┌────────

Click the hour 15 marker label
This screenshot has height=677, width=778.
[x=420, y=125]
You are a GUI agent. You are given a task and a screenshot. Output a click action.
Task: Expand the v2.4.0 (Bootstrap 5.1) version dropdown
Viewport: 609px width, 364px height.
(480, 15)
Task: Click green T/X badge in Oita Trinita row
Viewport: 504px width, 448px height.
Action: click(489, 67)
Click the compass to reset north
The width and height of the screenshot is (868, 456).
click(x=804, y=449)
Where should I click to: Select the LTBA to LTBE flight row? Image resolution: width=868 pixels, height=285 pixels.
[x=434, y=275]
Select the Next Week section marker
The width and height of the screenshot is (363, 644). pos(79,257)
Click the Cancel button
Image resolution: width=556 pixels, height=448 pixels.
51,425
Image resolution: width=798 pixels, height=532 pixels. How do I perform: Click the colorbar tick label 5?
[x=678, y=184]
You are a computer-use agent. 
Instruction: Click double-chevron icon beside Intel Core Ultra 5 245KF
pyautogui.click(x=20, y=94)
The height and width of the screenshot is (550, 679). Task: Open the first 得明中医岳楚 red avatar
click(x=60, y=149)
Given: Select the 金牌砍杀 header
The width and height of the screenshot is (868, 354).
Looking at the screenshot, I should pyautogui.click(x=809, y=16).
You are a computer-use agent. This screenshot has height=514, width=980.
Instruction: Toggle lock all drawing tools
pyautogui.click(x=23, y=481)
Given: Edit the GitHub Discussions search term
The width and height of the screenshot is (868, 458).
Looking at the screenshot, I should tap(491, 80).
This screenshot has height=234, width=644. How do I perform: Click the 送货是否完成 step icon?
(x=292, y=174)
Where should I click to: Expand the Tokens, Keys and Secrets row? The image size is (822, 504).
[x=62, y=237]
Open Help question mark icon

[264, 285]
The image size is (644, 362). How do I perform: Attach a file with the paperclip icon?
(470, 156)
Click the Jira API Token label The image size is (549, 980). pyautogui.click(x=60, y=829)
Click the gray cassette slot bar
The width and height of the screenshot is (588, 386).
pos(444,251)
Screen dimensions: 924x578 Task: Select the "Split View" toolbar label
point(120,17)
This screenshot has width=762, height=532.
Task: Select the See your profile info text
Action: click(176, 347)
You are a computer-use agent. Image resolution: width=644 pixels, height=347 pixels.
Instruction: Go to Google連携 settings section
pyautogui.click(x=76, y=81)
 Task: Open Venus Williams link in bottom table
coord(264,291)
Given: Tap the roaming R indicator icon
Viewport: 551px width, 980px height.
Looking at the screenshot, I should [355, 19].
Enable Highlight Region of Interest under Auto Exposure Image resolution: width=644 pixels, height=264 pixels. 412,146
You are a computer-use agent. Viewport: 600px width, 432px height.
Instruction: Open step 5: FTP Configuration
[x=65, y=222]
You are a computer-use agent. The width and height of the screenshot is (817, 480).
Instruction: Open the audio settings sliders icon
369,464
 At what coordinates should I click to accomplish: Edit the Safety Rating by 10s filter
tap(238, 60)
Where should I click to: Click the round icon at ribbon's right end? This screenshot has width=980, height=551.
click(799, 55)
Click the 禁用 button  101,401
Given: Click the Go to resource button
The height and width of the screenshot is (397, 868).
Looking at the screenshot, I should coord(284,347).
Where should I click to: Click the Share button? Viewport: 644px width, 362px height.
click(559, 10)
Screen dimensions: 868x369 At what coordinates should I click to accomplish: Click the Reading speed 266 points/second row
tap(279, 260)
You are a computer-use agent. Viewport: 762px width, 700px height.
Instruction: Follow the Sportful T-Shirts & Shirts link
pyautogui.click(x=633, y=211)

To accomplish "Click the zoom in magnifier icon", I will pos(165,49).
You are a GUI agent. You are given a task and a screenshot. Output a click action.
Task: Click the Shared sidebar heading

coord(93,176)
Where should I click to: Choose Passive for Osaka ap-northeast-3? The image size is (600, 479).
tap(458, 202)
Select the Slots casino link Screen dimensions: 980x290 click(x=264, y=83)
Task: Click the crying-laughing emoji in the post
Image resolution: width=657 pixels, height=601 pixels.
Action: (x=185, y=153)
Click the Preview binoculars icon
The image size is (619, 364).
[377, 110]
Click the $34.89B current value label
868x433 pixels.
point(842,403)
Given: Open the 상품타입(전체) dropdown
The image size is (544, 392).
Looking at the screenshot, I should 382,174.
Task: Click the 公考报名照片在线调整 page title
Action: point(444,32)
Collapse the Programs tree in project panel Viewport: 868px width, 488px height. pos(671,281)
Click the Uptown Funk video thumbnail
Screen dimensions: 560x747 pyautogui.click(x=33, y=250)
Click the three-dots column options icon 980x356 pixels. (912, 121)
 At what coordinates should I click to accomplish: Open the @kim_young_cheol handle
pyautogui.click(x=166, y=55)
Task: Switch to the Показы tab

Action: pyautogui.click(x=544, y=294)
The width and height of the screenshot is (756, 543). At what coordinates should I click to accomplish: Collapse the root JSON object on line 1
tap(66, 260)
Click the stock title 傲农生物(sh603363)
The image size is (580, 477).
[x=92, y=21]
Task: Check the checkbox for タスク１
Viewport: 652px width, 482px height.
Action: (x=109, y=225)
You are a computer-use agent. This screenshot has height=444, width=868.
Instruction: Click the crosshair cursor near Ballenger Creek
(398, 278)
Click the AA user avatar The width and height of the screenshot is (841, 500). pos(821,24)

└────────

Copy the whole listing once more, exactly.

Click the hour 15 marker label
This screenshot has height=677, width=778.
[x=420, y=125]
You are a GUI agent. You are given a task and a screenshot. Output a click action.
Task: Expand the v2.4.0 (Bootstrap 5.1) version dropdown
Viewport: 609px width, 364px height.
(480, 15)
Task: Click green T/X badge in Oita Trinita row
Viewport: 504px width, 448px height.
Action: click(489, 67)
Click the compass to reset north
The width and height of the screenshot is (868, 456).
click(x=804, y=449)
Where should I click to: Select the LTBA to LTBE flight row? Image resolution: width=868 pixels, height=285 pixels.
[x=434, y=275]
Select the Next Week section marker
The width and height of the screenshot is (363, 644). pos(79,257)
Click the Cancel button
Image resolution: width=556 pixels, height=448 pixels.
51,425
Image resolution: width=798 pixels, height=532 pixels. How do I perform: Click the colorbar tick label 5?
[x=678, y=184]
You are a computer-use agent. 
Instruction: Click double-chevron icon beside Intel Core Ultra 5 245KF
pyautogui.click(x=20, y=94)
The height and width of the screenshot is (550, 679). Task: Open the first 得明中医岳楚 red avatar
click(x=60, y=149)
Given: Select the 金牌砍杀 header
The width and height of the screenshot is (868, 354).
Looking at the screenshot, I should pyautogui.click(x=809, y=16).
You are a computer-use agent. This screenshot has height=514, width=980.
Instruction: Toggle lock all drawing tools
pyautogui.click(x=23, y=481)
Given: Edit the GitHub Discussions search term
The width and height of the screenshot is (868, 458).
Looking at the screenshot, I should tap(491, 80).
This screenshot has height=234, width=644. How do I perform: Click the 送货是否完成 step icon?
(x=292, y=174)
Where should I click to: Expand the Tokens, Keys and Secrets row? The image size is (822, 504).
[x=62, y=237]
Open Help question mark icon

[264, 285]
The image size is (644, 362). How do I perform: Attach a file with the paperclip icon?
(470, 156)
Click the Jira API Token label The image size is (549, 980). pyautogui.click(x=60, y=829)
Click the gray cassette slot bar
The width and height of the screenshot is (588, 386).
pos(444,251)
Screen dimensions: 924x578 Task: Select the "Split View" toolbar label
point(120,17)
This screenshot has width=762, height=532.
Task: Select the See your profile info text
Action: click(176, 347)
You are a computer-use agent. Image resolution: width=644 pixels, height=347 pixels.
Instruction: Go to Google連携 settings section
pyautogui.click(x=76, y=81)
 Task: Open Venus Williams link in bottom table
coord(264,291)
Given: Tap the roaming R indicator icon
Viewport: 551px width, 980px height.
Looking at the screenshot, I should [355, 19].
Enable Highlight Region of Interest under Auto Exposure Image resolution: width=644 pixels, height=264 pixels. 412,146
You are a computer-use agent. Viewport: 600px width, 432px height.
Instruction: Open step 5: FTP Configuration
[x=65, y=222]
You are a computer-use agent. The width and height of the screenshot is (817, 480).
Instruction: Open the audio settings sliders icon
369,464
 At what coordinates should I click to accomplish: Edit the Safety Rating by 10s filter
tap(238, 60)
Where should I click to: Click the round icon at ribbon's right end? This screenshot has width=980, height=551.
click(799, 55)
Click the 禁用 button  101,401
Given: Click the Go to resource button
The height and width of the screenshot is (397, 868).
Looking at the screenshot, I should coord(284,347).
Where should I click to: Click the Share button? Viewport: 644px width, 362px height.
click(559, 10)
Screen dimensions: 868x369 At what coordinates should I click to accomplish: Click the Reading speed 266 points/second row
tap(279, 260)
You are a computer-use agent. Viewport: 762px width, 700px height.
Instruction: Follow the Sportful T-Shirts & Shirts link
pyautogui.click(x=633, y=211)

To accomplish "Click the zoom in magnifier icon", I will pos(165,49).
You are a GUI agent. You are given a task and a screenshot. Output a click action.
Task: Click the Shared sidebar heading

coord(93,176)
Where should I click to: Choose Passive for Osaka ap-northeast-3? The image size is (600, 479).
tap(458, 202)
Select the Slots casino link Screen dimensions: 980x290 click(x=264, y=83)
Task: Click the crying-laughing emoji in the post
Image resolution: width=657 pixels, height=601 pixels.
Action: (x=185, y=153)
Click the Preview binoculars icon
The image size is (619, 364).
[377, 110]
Click the $34.89B current value label
868x433 pixels.
point(842,403)
Given: Open the 상품타입(전체) dropdown
The image size is (544, 392).
Looking at the screenshot, I should 382,174.
Task: Click the 公考报名照片在线调整 page title
Action: point(444,32)
Collapse the Programs tree in project panel Viewport: 868px width, 488px height. pos(671,281)
Click the Uptown Funk video thumbnail
Screen dimensions: 560x747 pyautogui.click(x=33, y=250)
Click the three-dots column options icon 980x356 pixels. (912, 121)
 At what coordinates should I click to accomplish: Open the @kim_young_cheol handle
pyautogui.click(x=166, y=55)
Task: Switch to the Показы tab

Action: pyautogui.click(x=544, y=294)
The width and height of the screenshot is (756, 543). At what coordinates should I click to accomplish: Collapse the root JSON object on line 1
tap(66, 260)
Click the stock title 傲农生物(sh603363)
The image size is (580, 477).
[x=92, y=21]
Task: Check the checkbox for タスク１
Viewport: 652px width, 482px height.
Action: (x=109, y=225)
You are a computer-use agent. This screenshot has height=444, width=868.
Instruction: Click the crosshair cursor near Ballenger Creek
(398, 278)
Click the AA user avatar The width and height of the screenshot is (841, 500). pos(821,24)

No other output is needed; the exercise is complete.